Voters also head to the polls Tuesday for primary elections in Florida, Vermont and Alaska and results are being closely watched as a litmus test of the anti-incumbent mood in the run up to mid-term elections in November.
Results such as Arizona may predict whether insurgent candidates, especially Republicans backed by staunchly anti-government Tea Party groups, will continue to make advances over those with more moderate views.
With the American economy still in the doldrums, US President Barack Obama is struggling for popular support and Republicans hope to tap in to those anti-establishment sentiments to win back majorities in Congress.
The Arizona primary features a crowded field of hopefuls jostling for positions in the US Senate, the House of Representatives, the state legislature and other offices.
The most important contest is between McCain, the Republican presidential candidate who lost out to Obama in the 2008 White House race, and challenger J.D. Hayworth, a former Congressman and conservative broadcaster.
Hayworth shocked many when early polls had him running close to McCain, but the four-time senator came racing back after shifting to the right on key issues such as illegal immigration and border security.
McCain has poured over 20 million dollars into the primary race, compared with his challenger's 2.5 million, in an increasingly bitter campaign in which he targeted Hayworth's alleged ties to a disgraced lobbyist.
His efforts have been rewarded, with recent opinion polls suggesting that the Vietnam war hero now has a 20-point lead over Hayworth, who billed himself as "The Consistent Conservative."
Hayworth has portrayed McCain as a liberal apologist and attacked him for his opposition to Republican tax cuts -- which Obama has promised to let expire -- and particularly for his shift on the hot-button issue of illegal immigration.
Officials in Arizona, which borders Mexico, argue the Obama administration has failed to secure the borders, and they are overwhelmed by illegal immigrants.
Arizona Governor Jan Brewer signed a draconian new bill into law in April, but a judge last month stripped it of key powers allowing police to spot-check the immigration status of all suspects.
Hayworth has received the support of Tea Party conservatives with his calls for tighter border security against "illegal and criminal aliens."
The Tea Party movement, which sprung up in 2009 as a grass roots revolt against Obama's tax, economic and health reform policies, has electrified the Republican Party base.
Taking its name from a revolt against British rule in colonial Boston in 1773, the group has emerged as a powerful force in nominating Republicans for November's mid-term legislative and gubernatorial elections.
Tea Party candidates have already won important Senate primary victories in Utah, Colorado, Nevada, and in other states, over more mainstream Republicans.
Brewer, her campaign for re-election buoyed by strong approval of her support of the controversial immigration law, faces a single challenger after her other opponents dropped out of the race.
After vowing to take the immigration fight to the US Supreme Court, she is expected to roll to an easy primary victory and is now favored to win re-election in November.

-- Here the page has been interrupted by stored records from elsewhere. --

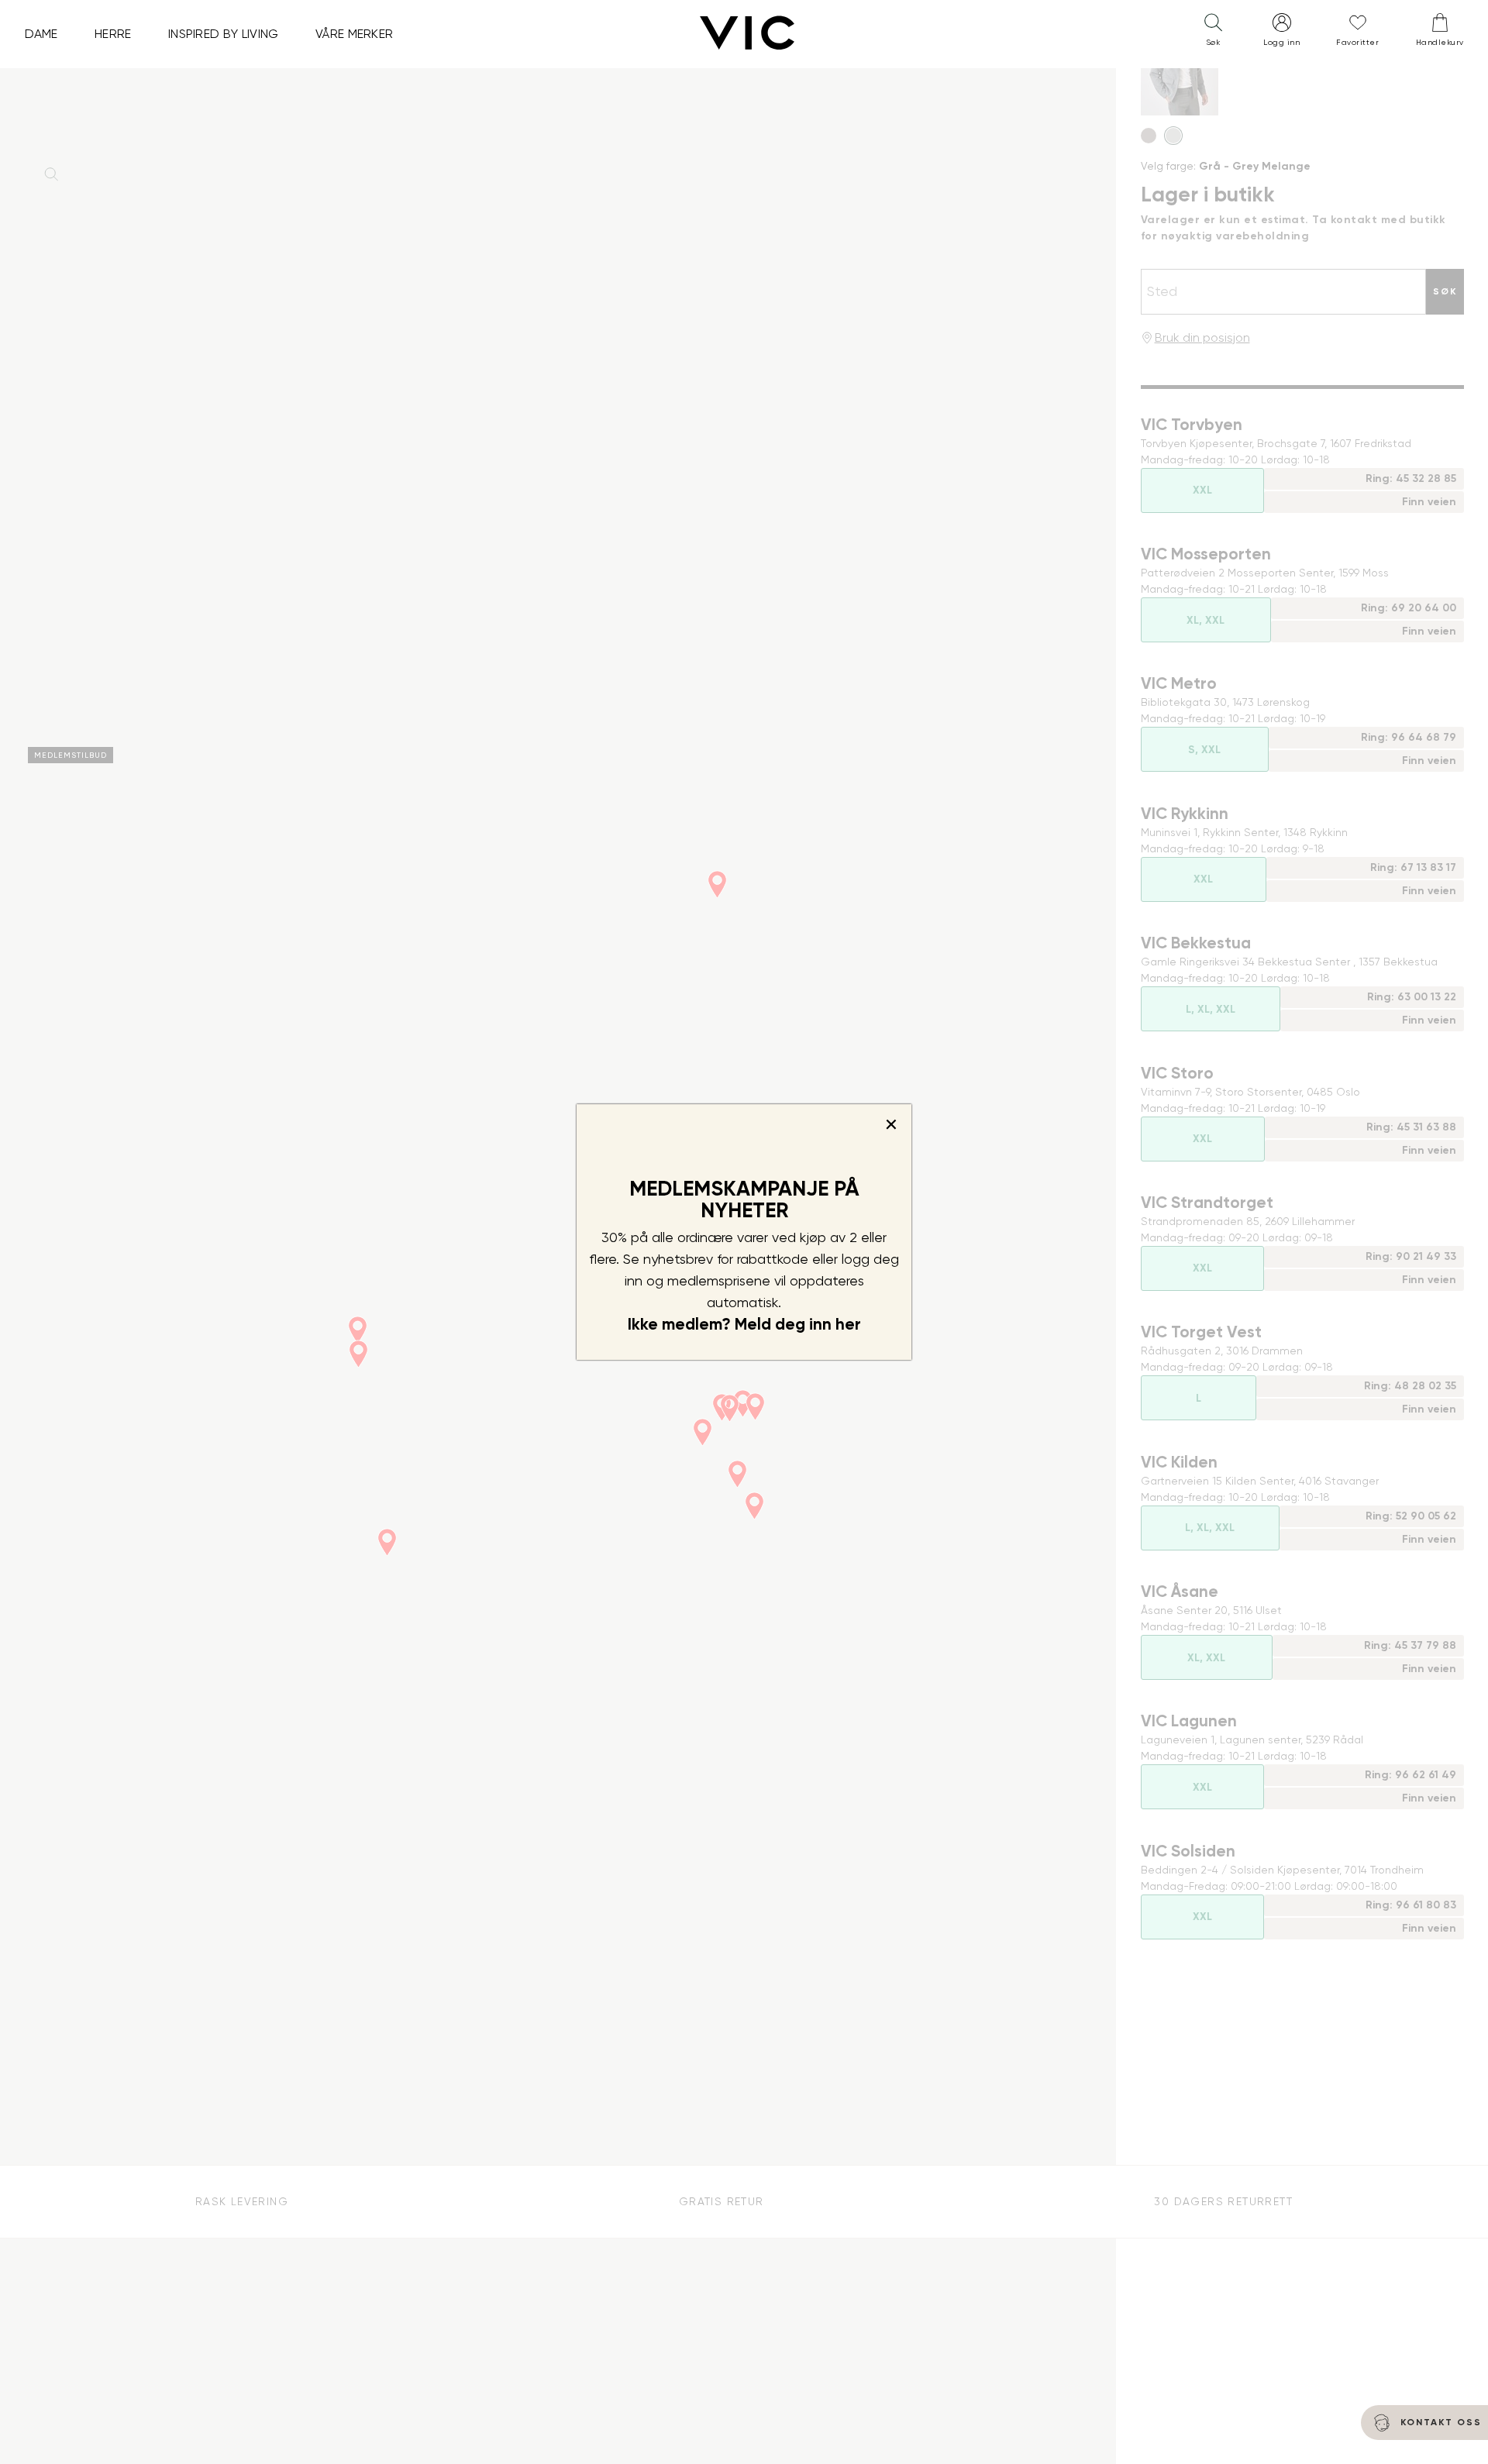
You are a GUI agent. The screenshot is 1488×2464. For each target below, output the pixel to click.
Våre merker (354, 33)
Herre (113, 33)
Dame (41, 33)
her (848, 1324)
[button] (1213, 33)
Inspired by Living (223, 33)
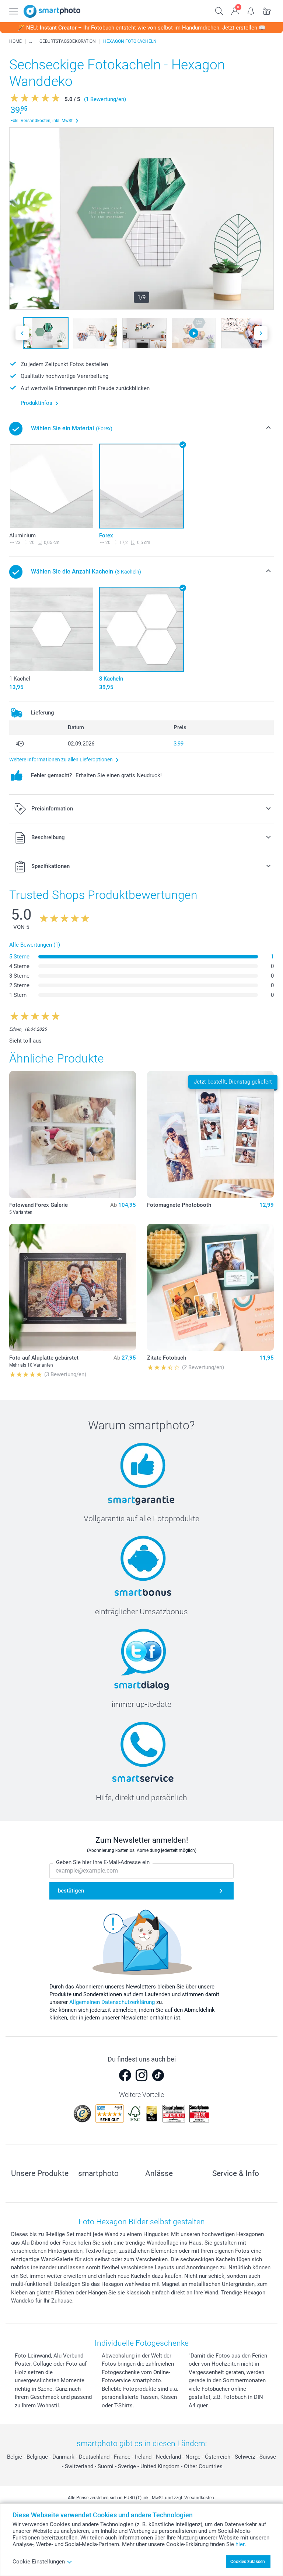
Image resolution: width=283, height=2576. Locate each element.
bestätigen (71, 1890)
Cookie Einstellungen (39, 2561)
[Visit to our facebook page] (125, 2075)
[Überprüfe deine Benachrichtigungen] (251, 10)
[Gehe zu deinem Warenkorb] (267, 10)
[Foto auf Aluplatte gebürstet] (72, 1287)
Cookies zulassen (247, 2561)
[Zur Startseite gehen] (52, 11)
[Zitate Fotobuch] (210, 1287)
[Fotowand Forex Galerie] (72, 1134)
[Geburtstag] (30, 41)
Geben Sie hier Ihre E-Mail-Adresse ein (103, 1862)
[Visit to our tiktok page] (158, 2075)
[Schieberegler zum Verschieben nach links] (22, 333)
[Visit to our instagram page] (141, 2075)
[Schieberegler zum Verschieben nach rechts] (261, 333)
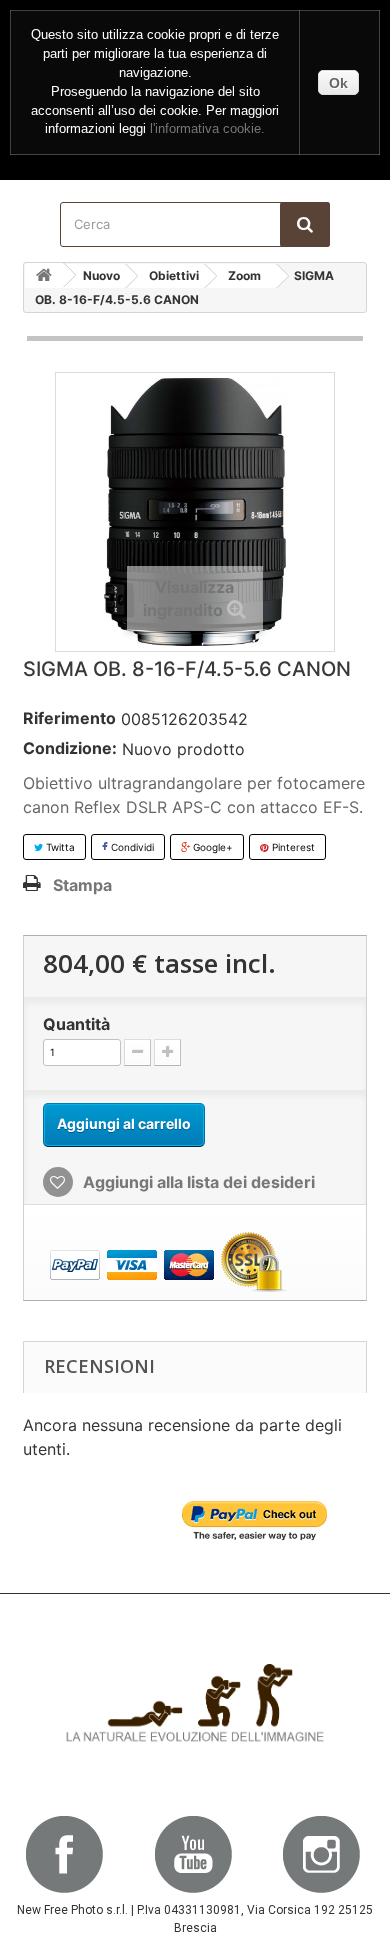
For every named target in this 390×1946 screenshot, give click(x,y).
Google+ (211, 847)
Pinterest (292, 847)
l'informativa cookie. (207, 129)
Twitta (59, 847)
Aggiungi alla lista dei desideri (197, 1182)
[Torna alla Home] (44, 275)
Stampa (82, 885)
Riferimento (69, 718)
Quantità (76, 1024)
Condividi (131, 847)
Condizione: (70, 748)
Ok (338, 83)
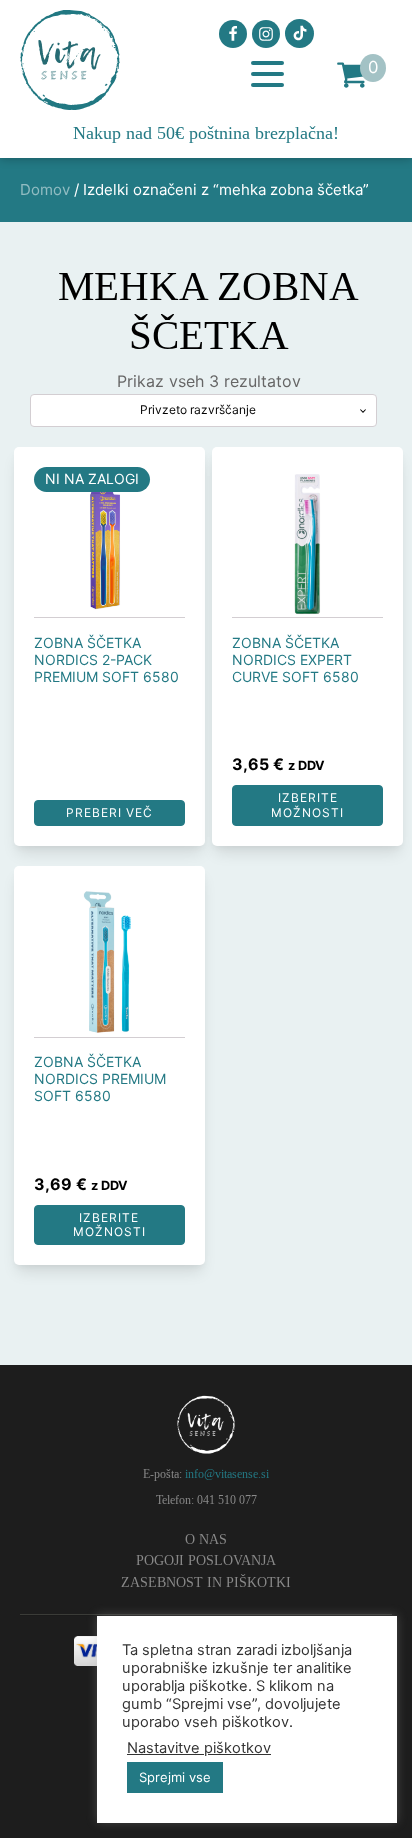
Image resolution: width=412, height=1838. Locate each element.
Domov (45, 189)
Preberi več (109, 812)
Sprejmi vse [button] (175, 1777)
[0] (352, 74)
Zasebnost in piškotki (206, 1582)
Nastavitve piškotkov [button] (199, 1748)
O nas (206, 1539)
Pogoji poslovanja (206, 1560)
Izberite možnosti (307, 804)
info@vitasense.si (227, 1474)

In Florida, a fierce fight had been expected for the Republican Senate candidacy, pitting outgoing popular Republican Governor Charlie Crist against Tea Party candidate Marc Rubio.
But in April, Crist announced he would run as an independent, throwing the drama forward to the final vote in November.
In Alaska, Republican Senator Lisa Murkowski is hoping her long-time ties to legendary Alaska politician Ted Stevens, who was killed in a plane crash earlier this month, will help her best another Tea Party candidate, Joe Miller.
Miller is a veteran backed by the state's former governor Sarah Palin, but Murkowski has emphasized that her seniority will help bring Alaska funds, and so far she is leading polls.